(To-do item) Extract the stretch from "2nd eq: Multiply" through "from free elements." word for word from the chemistry help thread.

(Supplied passage)
More Problems! Are There NO AP Chem people out there?!? Somebody has to know some of these!!! I need HELP!!!

Settle down... You can do this.

#1 You have a book and class notes, yes?

I will use c to mean specific heat:

-heat lost by metal = heat gained by water

-mc∆T for the metal = mc∆T for the water

- (25.0g)c(24.4°C - 88.0°C) = (150.0g)(4.184 J/g°C)(4.4°C)

Solve for c -- specific heat of metal

#2 I assume you have typos on second line down -- should be C2H2, right? And you can't have SO2 as reactants in both equations without a sulfur compound as products. So something else going on there. Do you mean 5 CO2? And 2H2O? (Your equation isn't balanced.) After you've fixed all that, you are going to use Hess's Law to solve this problem. That is, arrange the two equations w/ ∆H so that they can add up to the equation you want; then you can add the two ∆H's to get the ∆H you want.

You can flip equations, but change the sign of ∆H; you can multiply the equation by a number (or fraction), but multiply ∆H by the same number.

1st eq: Flip and multiply by 3/2:

6CO2 + 3H2O --> 3 C2H2 + 15/2 O2 ∆H = 3/2 x (+2600kJ)

2nd eq: Multiply equation and ∆H by 1/2; add first and second eq. It should equal the equation you wanted. Now the ∆H's will add up the the ∆H of the equation you wanted.

#3 For this one you have to know that enthalpy of formation is the energy change if you make one mole from free elements.

1/2 N2 + 1/2 O2 --> NO ∆Hf° = +90.3kJ/mol

1/2 N2 + O2 --> NO2 ∆Hf° = +33.1 kJ/mol

Flip and multiply x 2 the 1st eq. Just x 2 the 2nd. Add these two to get the equation

2NO + O2 --> 2NO2

∆H = 2(-90.3) + 2(+33.1)

Good luck!

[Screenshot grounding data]
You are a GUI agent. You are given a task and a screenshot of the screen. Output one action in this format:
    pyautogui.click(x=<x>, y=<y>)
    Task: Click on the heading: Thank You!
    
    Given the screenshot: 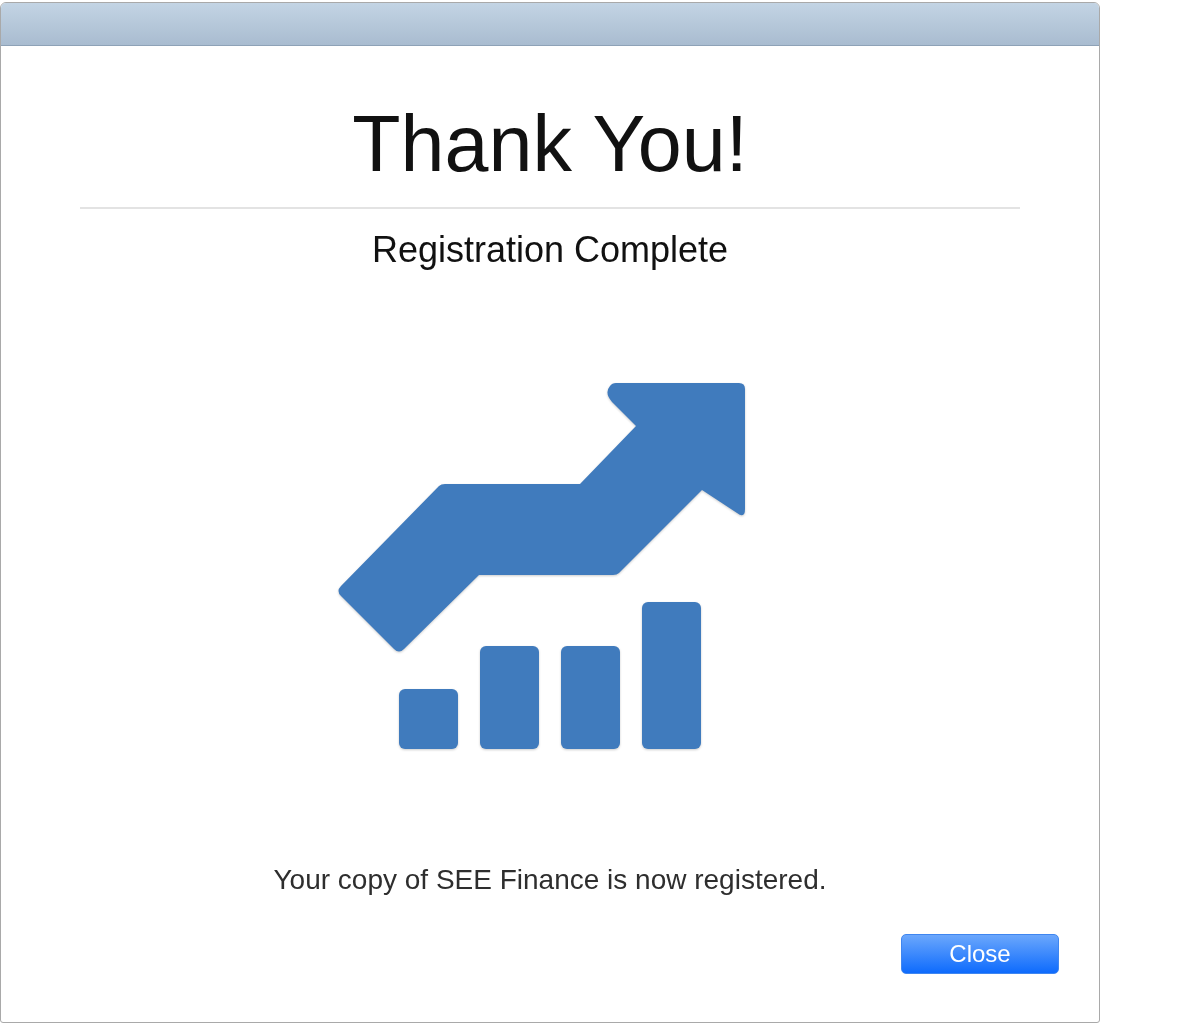 What is the action you would take?
    pyautogui.click(x=550, y=144)
    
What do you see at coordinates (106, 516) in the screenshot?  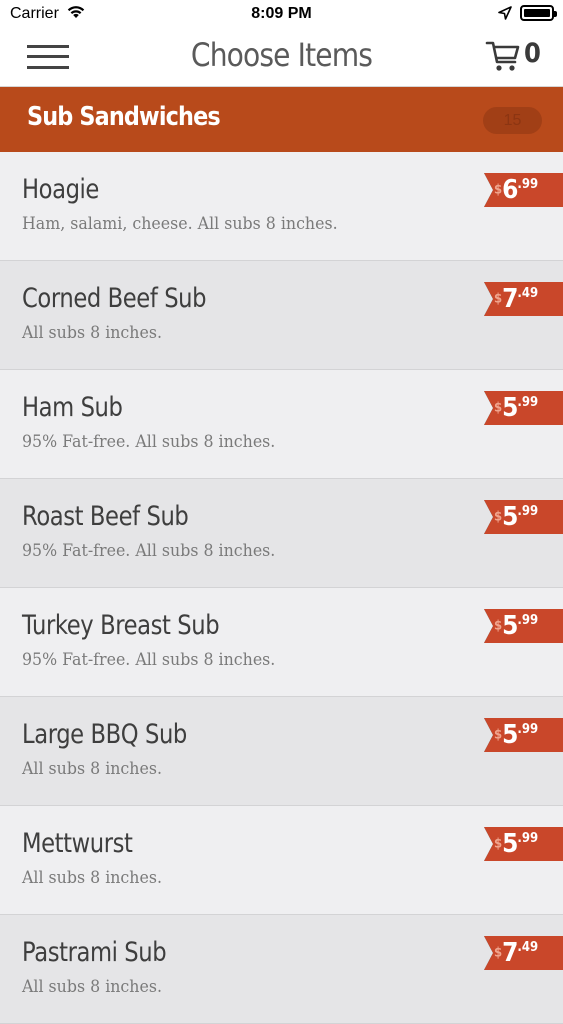 I see `item-name: Roast Beef Sub` at bounding box center [106, 516].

(Expected answer)
2nd eq: Multiply equation and ∆H by 1/2; add first and second eq. It should equal the equation you wanted. Now the ∆H's will add up the the ∆H of the equation you wanted.

#3 For this one you have to know that enthalpy of formation is the energy change if you make one mole from free elements.